In keeping with the observance of Veterans Day, the library’s Local History Room is also displaying a group of articles, photos, cards, scrapbooks and other mementos about U.S. Army Staff Sgt. Stanley A. Newell, 69, a Vietnam War veteran from Pekin who was held as a prisoner of war by the Vietcong from 1969 to 1973. The articles and photos come from a collection provided by Newell’s sister Amy Worner of Pekin, and will be displayed for the next four weeks.
Like many young men of his generation, Newell was drafted during America’s war on behalf of South Vietnam against the Communist forces of North Vietnam, which raged from the summer of 1964 through early 1973. About 2.6 million U.S. soldiers served within the borders of South Vietnam, with about half of them seeing combat or being exposed to enemy attack. About 282,000 American and allied soldiers aiding South Vietnam were killed during the war.
Drafted in 1966, Newell left Pekin on Sept. 14 of that year. As an Army private first class sent to fight in Vietnam in Jan. 1967, Newell was captured by the Vietcong on July 12, 1967 while on a search and destroy patrol in the Ia Drang Valley in South Vietnam’s Pleiku Province along the Cambodian border. On that date, the Army classified him as missing in action (MIA).

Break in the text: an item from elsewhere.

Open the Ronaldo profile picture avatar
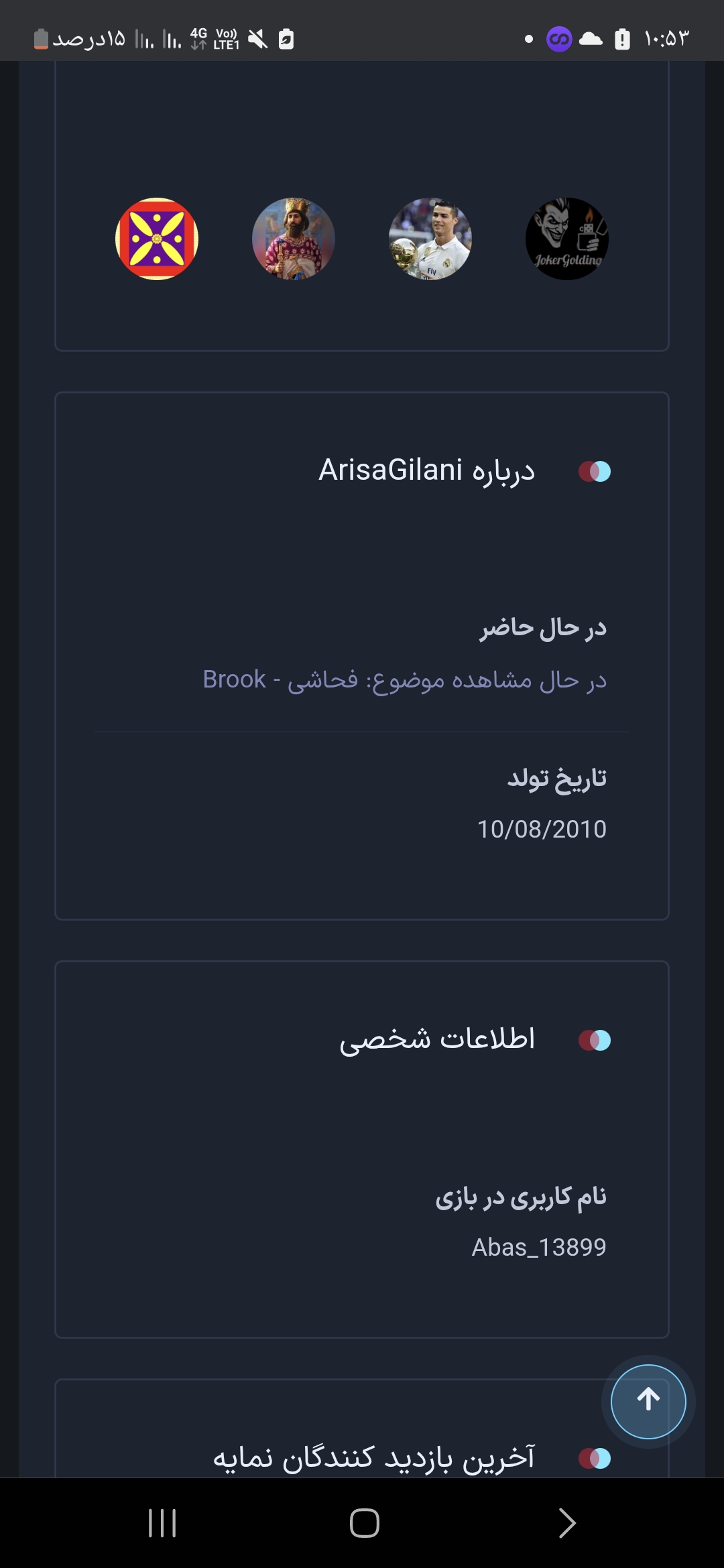This screenshot has width=724, height=1568. (430, 239)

He was held as a POW until the war’s end, suffering indignities at the hands of his captors, and making a failed escape attempt on Nov. 6, 1967, along with four other POWs. Following the withdrawal of American forces (which would lead to North Vietnam’s conquest of South Vietnam in 1975), the Paris Peace Accords in 1973 provided for the return of American POWs held in Vietnam. Newell was among those POWs who were released in March 1973.
Sgt. Newell was one of four Peoria-area POWs released at that time. The others were Air Force Capt. Gary Sigler of Table Grove, Air Force Lt. Col. Bruce G. Seeber, formerly of Metamora, and Navy Capt. James B. Stockdale, formerly of Abingdon (who had been the highest ranking Navy man held by the Vietcong).
Unlike the families of Sigler, Seeber, and Stockdale, the Newell family of Pekin received almost no news of their son during his years of captivity. After his capture, the only evidence that he had not been killed in combat was a grainy Xerox copy of a photo from a Hanoi newspaper showing Newell and three other POWs being guarded by two North Vietnamese soldiers. That photo enabled the Army to change Newell’s status from MIA to POW on May 17, 1969.
But the Newells had no way of knowing whether he’d later succumbed during his imprisonment – their letters to him were never answered. During those years, Newell’s mother, Mrs. Arthur Newell, wrote letters to government officials and agencies, gave media interviews, and spoke publicly to keep her son’s plight fresh in people’s minds. Thousands of Pekinites wore Stan Newell POW metal wristbands as signs of their hope.
“We are happier than we can ever say,” Newell’s mother had said in joy and relief when she was informed that her son was coming home. “Now we know something. Now we don’t have to wait until the very end to find something out.”
After regaining his freedom on March 5, 1973, Newell was flown to the Philippines, then to Denver, where he was reunited with his parents and sisters after six years of separation. He returned to Pekin on March 24, 1973, landing that day at Pekin Airport, where he was given a hero’s welcome by a band and a large crowd that included Mayor William Waldmeier, then was given a parade down Court Street.